Water utility infrastructure is supported by approximately 1.7 million workers. Over the next decade, this workforce is expected to experience a retirement rate of approximately one-third. The exodus of these workers means there is a risk their technical knowledge base will also be exiting the industry. WWEMA calls on the federal government to support the sector to prevent a shortage of required skilled workers. Specifically, we call on the U.S. Congress to reauthorize and increase funding for the Innovative Water Infrastructure Workforce Development Grants Program, which was created under the Water Resources Development Act (WRDA) in 2018. With the initial $1 million provided in FY2020, the U.S. EPA is standing up the program to provide workforce development assistance to utilities and communities.

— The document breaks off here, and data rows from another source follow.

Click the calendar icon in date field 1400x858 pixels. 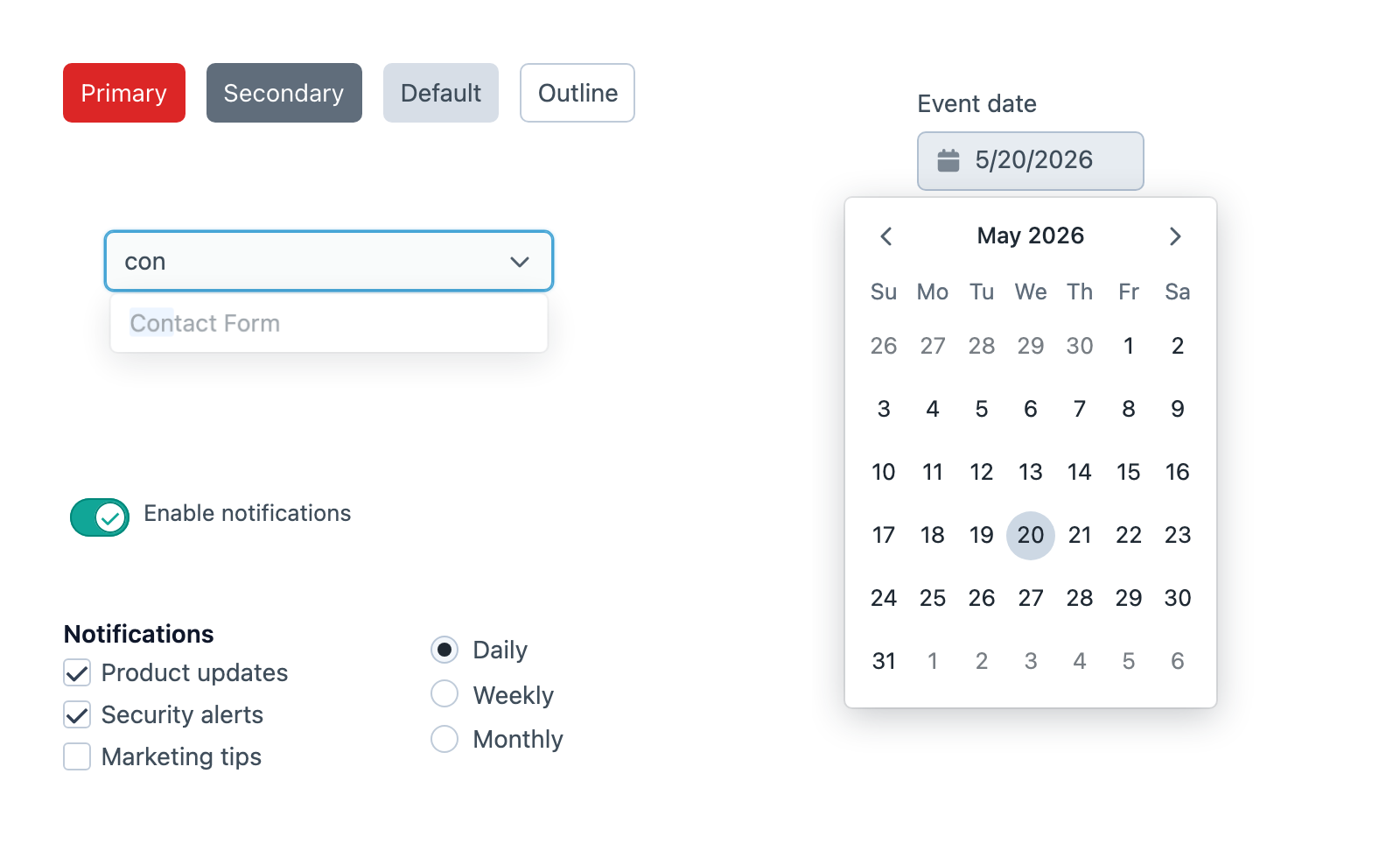point(948,160)
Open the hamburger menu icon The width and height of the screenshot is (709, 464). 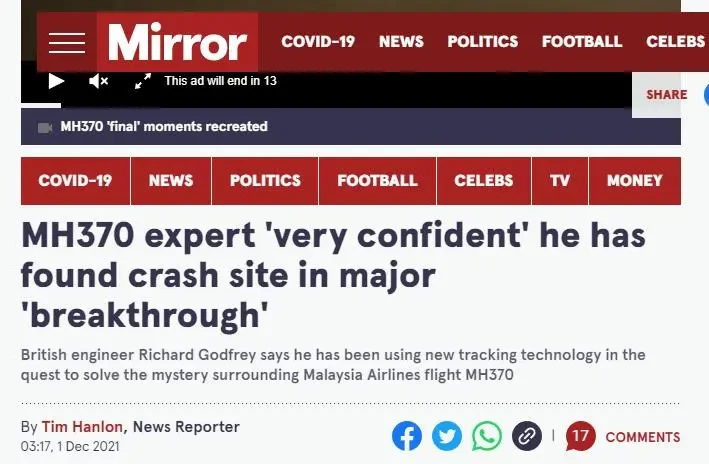[66, 43]
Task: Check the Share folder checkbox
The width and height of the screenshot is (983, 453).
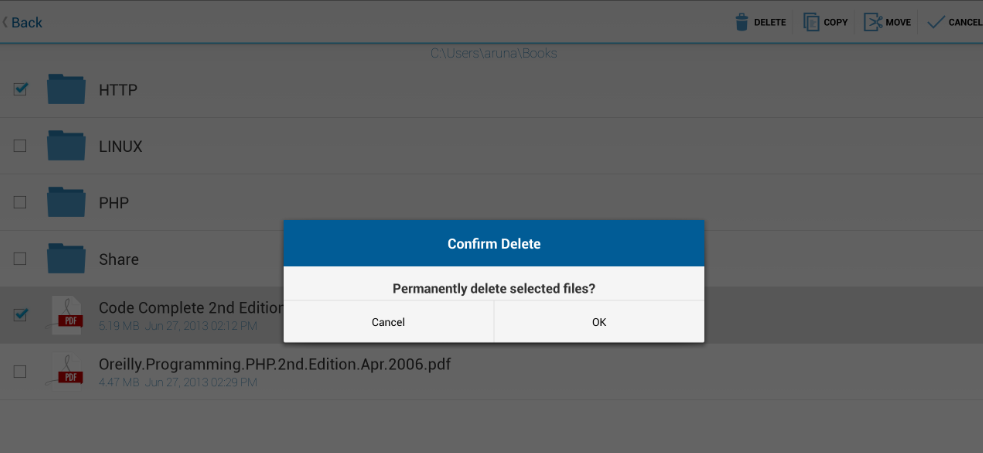Action: [x=20, y=259]
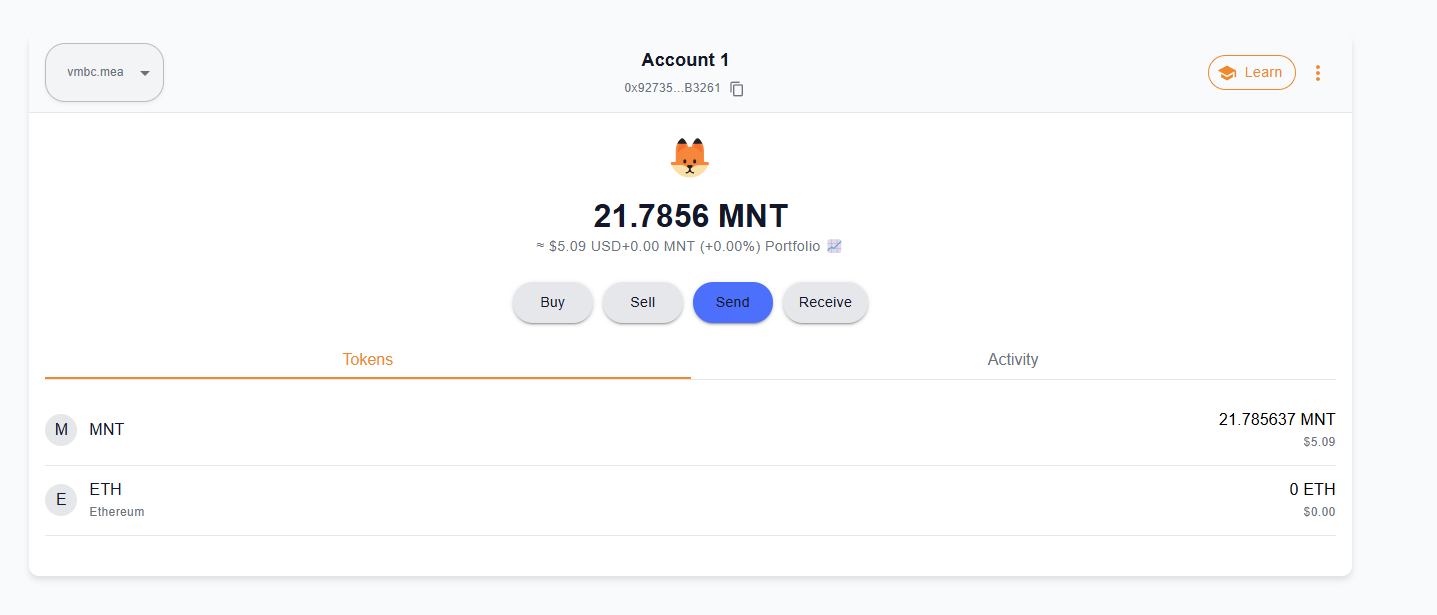Image resolution: width=1437 pixels, height=615 pixels.
Task: Open the MNT token row
Action: pyautogui.click(x=690, y=431)
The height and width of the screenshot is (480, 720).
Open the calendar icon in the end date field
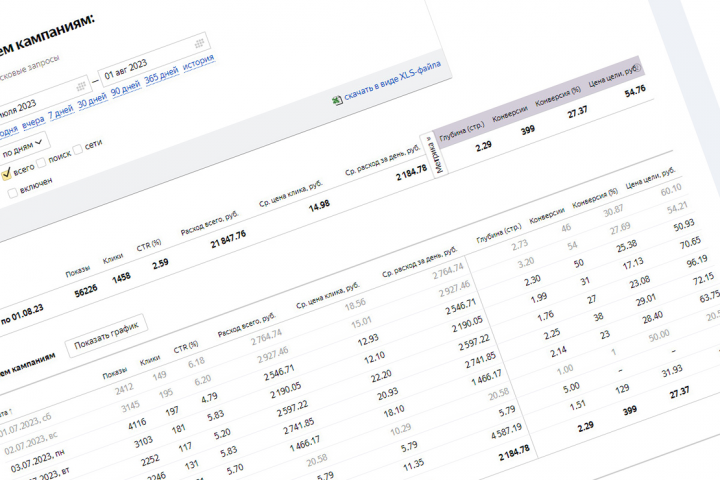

Additionally, WWEMA calls for increased funding for the Clean Water and Drinking Water State Revolving Fund (CWSRF and DWSRF) Programs. Specifically, we call on the U.S. Congress to reauthorize and double funding for the CWSRF Program to $3.3 billion for FY2021. We also call for the DWSRF’s reauthorization and funding at an annual level not below its full FY2021 authorization of $1.95 billion. Other areas where WWEMA calls for congressional support include:

  • Provide $20 million for the U.S. EPA National Priorities Water Research Grant Program in FY2021 for water research and technology development.
  • Ensure that U.S. EPA updates its Affordability Guidance to better assess household affordability and community financial capacity.
  • Reauthorize and provide increased funding for the Water Infrastructure Finance & Innovation Act (WIFIA) Program.
  • Reauthorize and provide increased funding for the U.S. EPA Sewer Overflow and Stormwater Reuse Municipal (“Section 221”) Grant Program.
  • Ensure that local ratepayers and utilities do not bear the costs of remediating per- and polyfluoroalkyl substances (PFAS).
  • Financial assistance via coronavirus aid packages to make utilities whole by providing for water services regardless of the ability to pay during the pandemic and assistance to mitigate lost revenues resulting from abrupt business and industry demand declines.
  • Support the U.S. Department of Agriculture Rural Development Water & Wastewater Loan and Grant Program by providing $1.6 billion in loans and $600 million in grants in FY2021.
  • Provide strong funding for state drinking water and clean water primacy agencies to implement the SDWA and CWA.